Lili Santi Hasan, yang merasa diperlakukan tidak adil, menyatakan kekecewaannya terhadap Biro Wassidik Mabes Polri. Menurutnya, langkah cepat Biro Wassidik dalam merespon permohonan ulang dari PT BIR menunjukkan adanya indikasi keberpihakan.
“Dulu kami memohon ke Mabes Polri namun dijawab hanya dengan surat. Ketika kami mengadukan hal ini ke Polda Kalbar, mereka sudah bekerja secara profesional dan menetapkan tersangka. Namun, PT BIR tidak terima dan memohon ulang ke Mabes, yang langsung ditanggapi dengan gelar perkara khusus,” ungkap Lili Santi Hasan sat Konferensi Pers di dampingi kuasa hukumnya, Dr. Herman Hofi Munawar dan Andi Hariadi, Sabtu, 28/9/2024.
Lili Santi juga meminta keadilan kepada Presiden Joko Widodo dan Kapolri Jenderal Listyo Sigit Prabowo atas perlakuan hukum yang berbeda antara dirinya, seorang rakyat kecil, dan perusahaan besar seperti PT BIR. “Kami rakyat kecil mohon keadilan. Mengapa mereka dengan sertifikat hak pakai (HPL) yang diragukan justru dibela oleh Wassidik Mabes Polri? Di mana keadilan hukum di negeri ini?” tanyanya.

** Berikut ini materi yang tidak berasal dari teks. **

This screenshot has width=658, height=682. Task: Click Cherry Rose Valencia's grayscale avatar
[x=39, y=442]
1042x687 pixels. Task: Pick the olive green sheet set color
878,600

Kuasa hukum, Dr. Herman Hofi Munawar, turut mengungkapkan ketidakprofesionalan Biro Wassidik Mabes Polri, khususnya terhadap pimpinan gelar perkara, AKBP Wijonarko. Menurutnya, ada indikasi kuat bahwa penyidikan yang telah menetapkan mantan pejabat Badan Pertanahan Nasional (BPN) Kubu Raya sebagai tersangka mungkin akan dihentikan.
Pria yang akrab di sapa Herman Hofi juga menyebutkan bahwa terdapat berbagai kejanggalan yang menguatkan kecurigaan adanya intervensi dalam proses hukum tersebut.

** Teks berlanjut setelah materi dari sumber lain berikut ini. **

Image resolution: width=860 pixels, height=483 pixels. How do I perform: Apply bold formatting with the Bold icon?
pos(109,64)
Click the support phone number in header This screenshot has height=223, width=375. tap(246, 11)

“Kami menduga, mungkin ada ketakutan dari pihak tertentu atas potensi pengungkapan keterlibatan orang lain berdasarkan pengakuan tersangka,” ujar Dr. Herman.
Ia juga menyoroti perbedaan sikap antara Biro Wassidik saat menanggapi permohonan dari Lili Santi Hasan dan PT BIR, di mana permohonan Lili Santi hanya dijawab dengan surat, sementara PT BIR langsung mendapatkan respons cepat.
Selama proses gelar perkara, Lili Santi Hasan merasa terintimidasi oleh pertanyaan-pertanyaan yang diajukan. Ia menilai pertanyaan-pertanyaan tersebut cenderung menyudutkan dirinya dan berpihak kepada PT BIR. Kondisi ini, menurut Herman, menunjukkan ketidakkonsistenan Biro Wassidik terhadap kebijakan hukum dan kebijakan Menteri ATR/BPN terkait mafia tanah.
Dr. Herman juga memaparkan beberapa kejanggalan dalam gelar perkara yang dipimpin oleh AKBP Wijonarko, di antaranya:
1. Menganggap constatering rapport sebagai akta otentik, padahal yang dilaporkan adalah SHP Nomor …, yang diterbitkan berdasarkan constatering rapport yang tidak sesuai dengan situasi tanah pada 2006.